William B. Moffett Died Monday: Mr. William Barclay Moffett, a well known Citizen of the lower end of the county, died Monday morning at 7 o'clock at his home near Brownsburg. He had been ill only a short time. The immediate cause of his death was heart disease. Mr. Moffett was 60 years of age. He was a son of John Moffett and was born and reared in Fancy Hill neighborhood. Before he reached manhood he entered the Confederate army as a member of the Rockbridge Grays, the company raised in his neighborhood, and saw hard service during the war as a soldier in the Fourth Virginia regiment, Stonewall Bridgade. Mr. Moffett married Miss Martha McChesney, a daughter of James McChesney, dec'd, of the vicinity of Brownsburg and not long after the war he removed to that neighborhood which has since been his home. During Mr. Cleveland's second administration, he held a government position in Washington. Mrs. Moffett died in December past. Four children survive them - Mrs. Fanny Bell Buchanan, wife of Bolivar B. Buchanan of Hays Creek; Mrs Mary Stuart Caldwell of Concord, N.C.; James McC. Moffett of Kankakee, Ill.; Mrs. Evelyn Strain, wife of David E Strain, Jr., of Lexington. Mr. Moffett took a great interest in public affairs and for a long time was one of the most active Democratic leaders in the county. He was buried Tues morning at New Providence, Rev. Dr. G. A. Wilson officiating at the services.

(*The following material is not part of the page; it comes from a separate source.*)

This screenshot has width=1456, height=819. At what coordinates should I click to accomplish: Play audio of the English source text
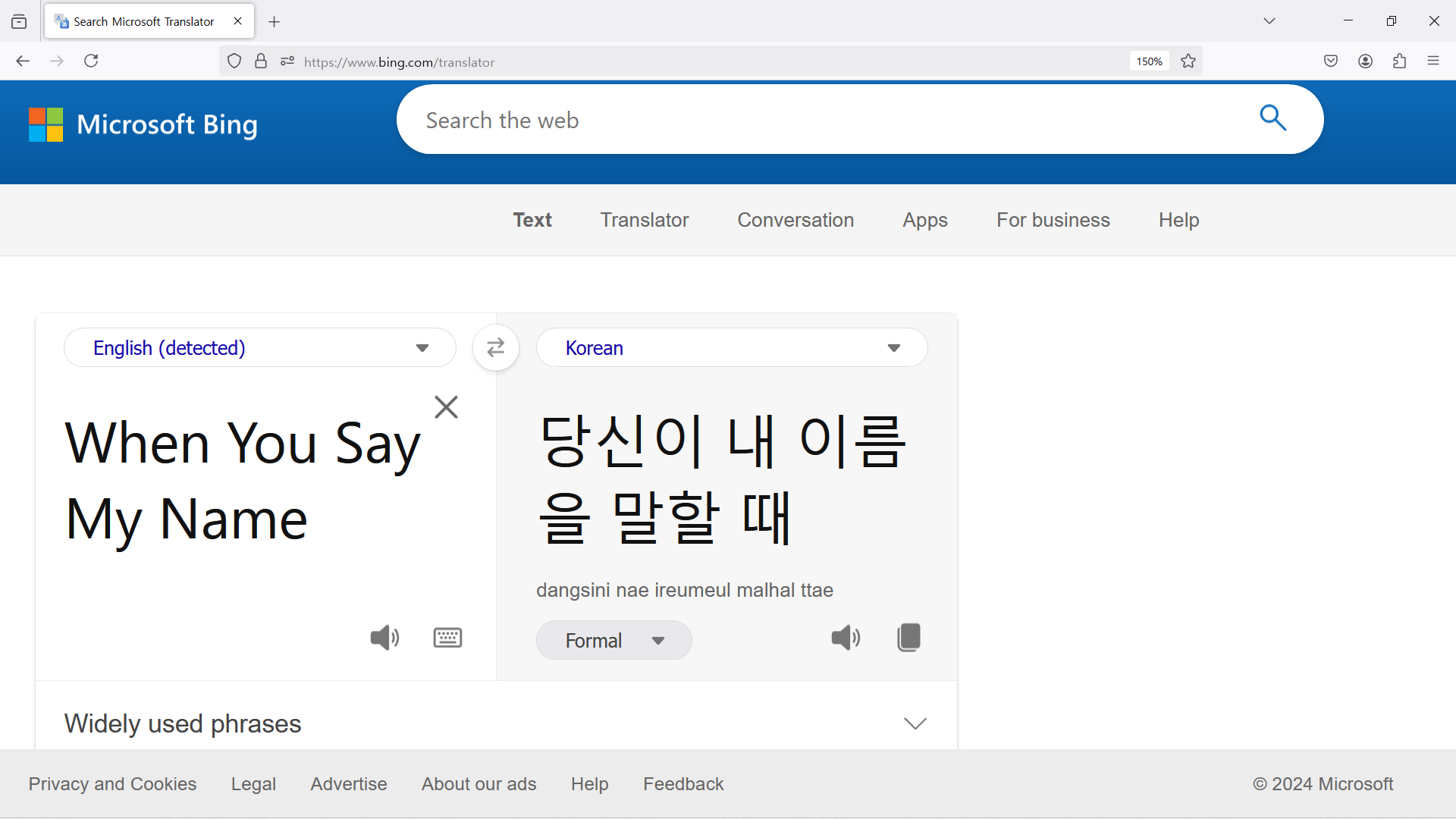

Another obit in The Times (Richmond), on 2 Jul 1901 reads: William B. Moffett. (Special Dispatch to The Times.) Lexington, VA, July 1 - William B. Moffett, aged sixty, died this morning at his home, near Brownsburg. He was prominently connected in Rockbridge, and was a gallant member of Rockbridge Grays. Company H. Fourth Virginia Regiment. Four children survive. He will be buried tomorrow at New Providence.

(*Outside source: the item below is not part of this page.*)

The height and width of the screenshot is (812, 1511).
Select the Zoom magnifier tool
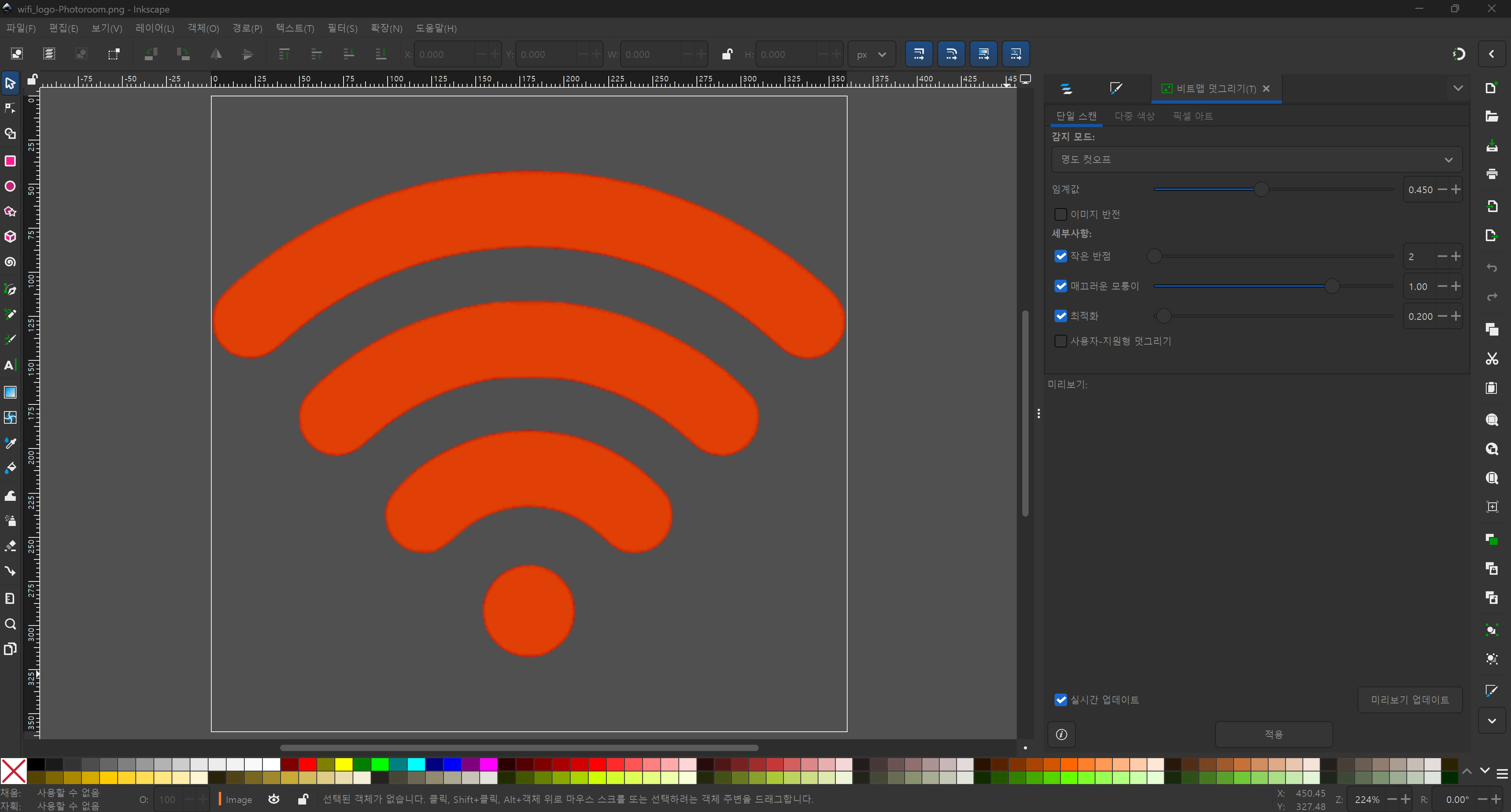[10, 624]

The Frances McChesney farm, containing 328 acres of choice land, in the vicinity of Brownsburg, has been sold by the executor of the W.B. Moffett estate, F.S. McClure, to J.W. Churchman and T.C. Dikinson, of Augusta county, and J.H. McClure for $6,500. Highland Recorder (VA) 30 Jan 1903.

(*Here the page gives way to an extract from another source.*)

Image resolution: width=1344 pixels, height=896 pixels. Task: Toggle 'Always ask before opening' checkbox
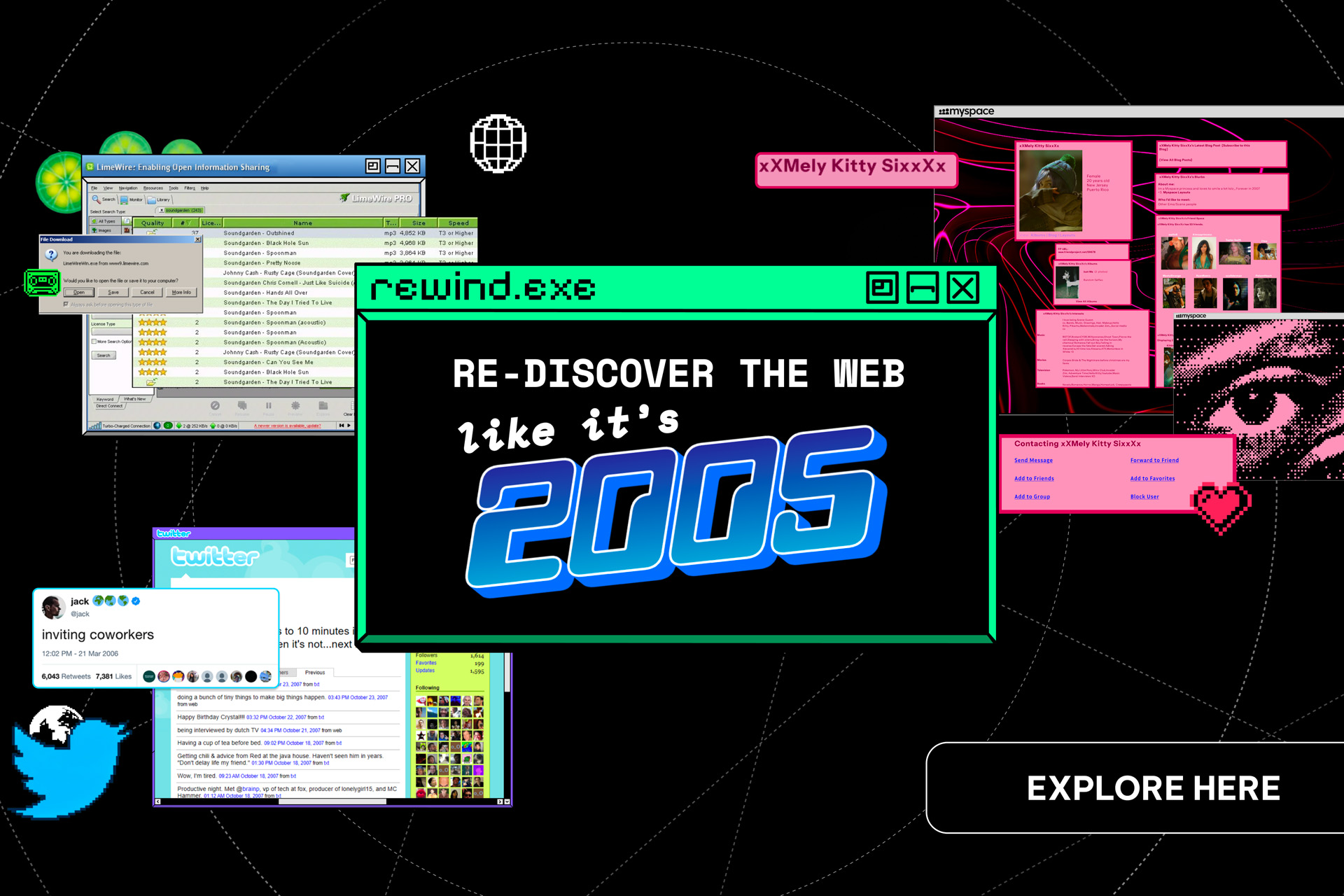tap(66, 304)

I inherited from his youngest daughter: a civil war brass powder horn, an old Moffett bible, many photos (2 albums: carte de visite and cabinet card) and daguerreotypes, a quill pen, old original deeds, hand written debts for whiskey, 1848 newspaper, a braided hair bracelet with a painted photo and initials, books, family records, etc. IF you are connected this family, there may be photos of your kin in my 2 albums, that you could identify.
On the right, I've added photos of 3 encased daguerreotypes in my collection: William standing, in Rockbridge Grays, civil war uniform with an unidentified man (sitting) plus two of William alone, of similar age (both deteriorated).
Also note photo I added on his brother John Stuart Moffett's site from my family collection. He has similar features of Williams' and a full beard. They both served in the same unit at Bull Run, where John died, leaving William the only surviving child of their parents.
According to http://www.graveaddiction.com/symbol.html, the ivy leaves stand for friendship. Neat site.
The Frances McChesney farm, containing 328 acres of choice land, in the vicinity of Brownsburg, has been sold by the executor of the W. B. MOFFETT estate, F. S. McClure, to J. W. Churchman and T.C. Dikinson, of Augusta county, and J. H. McClure for $6,500.00. Highland Recorder, 30 Jan 1903.